1. ## Fundamental Theorem of Calculus Help Needed

Hello all, I am new here, and would like some help please. I did look around at LaTex first in an effort to make my questions more readable.

$h(x)=\int_{2}^{x^2}\sqrt{u-1}du$

2. Originally Posted by Zeppelin
Hello all, I amnew here, and would like some help please. I did look around at LaTex first in an effort to make my questions more readable.

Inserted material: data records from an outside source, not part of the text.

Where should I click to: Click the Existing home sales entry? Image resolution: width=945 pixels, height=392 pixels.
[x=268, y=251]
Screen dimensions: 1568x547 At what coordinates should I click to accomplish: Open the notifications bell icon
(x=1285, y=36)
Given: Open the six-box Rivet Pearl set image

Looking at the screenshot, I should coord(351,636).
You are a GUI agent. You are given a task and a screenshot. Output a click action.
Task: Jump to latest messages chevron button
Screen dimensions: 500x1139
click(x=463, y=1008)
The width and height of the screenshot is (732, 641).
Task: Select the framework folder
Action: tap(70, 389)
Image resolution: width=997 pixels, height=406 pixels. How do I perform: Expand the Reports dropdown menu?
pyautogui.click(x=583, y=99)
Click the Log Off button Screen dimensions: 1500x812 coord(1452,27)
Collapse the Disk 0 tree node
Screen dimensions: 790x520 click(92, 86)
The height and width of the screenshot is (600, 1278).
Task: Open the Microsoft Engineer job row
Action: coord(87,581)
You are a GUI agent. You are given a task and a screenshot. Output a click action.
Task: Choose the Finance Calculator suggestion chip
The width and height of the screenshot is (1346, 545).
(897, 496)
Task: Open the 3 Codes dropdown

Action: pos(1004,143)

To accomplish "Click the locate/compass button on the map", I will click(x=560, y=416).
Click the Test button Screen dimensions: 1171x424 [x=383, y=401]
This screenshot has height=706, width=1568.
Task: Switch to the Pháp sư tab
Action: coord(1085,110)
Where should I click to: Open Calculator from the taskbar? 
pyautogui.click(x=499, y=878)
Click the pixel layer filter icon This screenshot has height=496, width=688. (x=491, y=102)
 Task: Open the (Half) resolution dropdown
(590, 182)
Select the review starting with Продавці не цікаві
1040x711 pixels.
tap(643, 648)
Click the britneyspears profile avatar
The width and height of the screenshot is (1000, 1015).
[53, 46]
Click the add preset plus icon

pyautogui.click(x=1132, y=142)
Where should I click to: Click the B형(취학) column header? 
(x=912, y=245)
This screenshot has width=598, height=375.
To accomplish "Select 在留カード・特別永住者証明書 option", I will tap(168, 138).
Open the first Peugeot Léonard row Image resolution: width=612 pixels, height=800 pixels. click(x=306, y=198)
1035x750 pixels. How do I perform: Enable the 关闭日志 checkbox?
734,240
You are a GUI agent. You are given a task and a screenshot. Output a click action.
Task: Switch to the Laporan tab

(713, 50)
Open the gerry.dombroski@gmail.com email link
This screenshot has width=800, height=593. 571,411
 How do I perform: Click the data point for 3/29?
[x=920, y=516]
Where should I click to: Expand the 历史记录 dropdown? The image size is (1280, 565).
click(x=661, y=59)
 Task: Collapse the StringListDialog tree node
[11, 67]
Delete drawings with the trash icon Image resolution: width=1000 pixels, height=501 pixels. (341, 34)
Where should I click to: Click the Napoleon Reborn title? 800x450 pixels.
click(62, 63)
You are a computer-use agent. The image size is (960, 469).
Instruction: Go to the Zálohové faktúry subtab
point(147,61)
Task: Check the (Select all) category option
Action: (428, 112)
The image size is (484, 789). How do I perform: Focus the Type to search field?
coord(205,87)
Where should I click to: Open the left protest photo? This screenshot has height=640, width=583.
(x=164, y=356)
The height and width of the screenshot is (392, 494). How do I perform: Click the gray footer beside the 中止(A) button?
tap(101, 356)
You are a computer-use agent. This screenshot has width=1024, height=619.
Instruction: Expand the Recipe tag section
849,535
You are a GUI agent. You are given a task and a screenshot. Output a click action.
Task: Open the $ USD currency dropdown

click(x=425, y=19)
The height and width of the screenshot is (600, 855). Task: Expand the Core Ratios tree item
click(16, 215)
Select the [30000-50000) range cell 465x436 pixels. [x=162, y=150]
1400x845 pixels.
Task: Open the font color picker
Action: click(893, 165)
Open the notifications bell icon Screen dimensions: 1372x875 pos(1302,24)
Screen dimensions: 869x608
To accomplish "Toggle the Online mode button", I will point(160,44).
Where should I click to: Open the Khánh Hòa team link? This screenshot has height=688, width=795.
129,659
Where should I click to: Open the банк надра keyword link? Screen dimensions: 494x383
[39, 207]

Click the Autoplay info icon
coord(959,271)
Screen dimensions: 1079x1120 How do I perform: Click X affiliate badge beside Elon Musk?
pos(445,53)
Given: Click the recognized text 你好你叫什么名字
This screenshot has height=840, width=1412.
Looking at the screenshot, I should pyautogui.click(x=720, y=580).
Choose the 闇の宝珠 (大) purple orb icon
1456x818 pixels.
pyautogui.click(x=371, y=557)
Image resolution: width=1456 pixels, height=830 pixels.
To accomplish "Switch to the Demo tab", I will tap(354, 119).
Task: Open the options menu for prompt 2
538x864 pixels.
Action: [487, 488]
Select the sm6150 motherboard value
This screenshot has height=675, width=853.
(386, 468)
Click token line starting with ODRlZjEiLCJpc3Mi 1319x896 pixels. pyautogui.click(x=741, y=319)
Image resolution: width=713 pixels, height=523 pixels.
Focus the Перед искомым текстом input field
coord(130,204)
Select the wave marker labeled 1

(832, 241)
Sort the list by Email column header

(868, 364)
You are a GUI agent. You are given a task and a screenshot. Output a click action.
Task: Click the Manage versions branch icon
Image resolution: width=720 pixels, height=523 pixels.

$h(x)=\int_{2}^{x^2}\sqrt{u-1}du$
Change of variable. Let y = u - 1. Then
$h(x) = \int_1^{x^2-1} dy\, \sqrt{y}$

$= \frac{2}{3}y^{3/2}|_1^{x^2-1}$

$= \frac{2}{3}(x^2-1)^{3/2} - \frac{2}{3}(1)^{3/2}$

$= \frac{2}{3}(x^2-1)^{3/2} - \frac{2}{3}$

-Dan

3. Originally Posted by Zeppelin
Hello all, I am new here, and would like some help please. I did look around at LaTex first in an effort to make my questions more readable.

$h(x)=\int_{2}^{x^2}\sqrt{u-1}du$
I think he means he want its derivative (it makes more sense like that because many questions want you to find the derivative of the integral invloving the fundamental theorem).

$f(x)=\int_2^x \sqrt{u-1}du$
Then,
$f'(x)=\sqrt{x-1}$
But they have a square.

You can image $h(x)$ as a composition of functions.
$f(g(x))$ where $g(x)=x^2$.
Then its derivative involves the chain rule.

$g'(x)f'(g(x))$
But,
$g'(x)=2x$
And,
$f'(x)=\sqrt{x-1}$ thus $f'(g(x))=\sqrt{x^2-1}$
Thus, the derivative is,
$2x\sqrt{x^2-1}$

4. Yes thank you Perfect Hacker, I apologize, I didn't add the question, just the equation. I was looking for the derivitive, thanks for the tutoring. I'm sure I'll be back!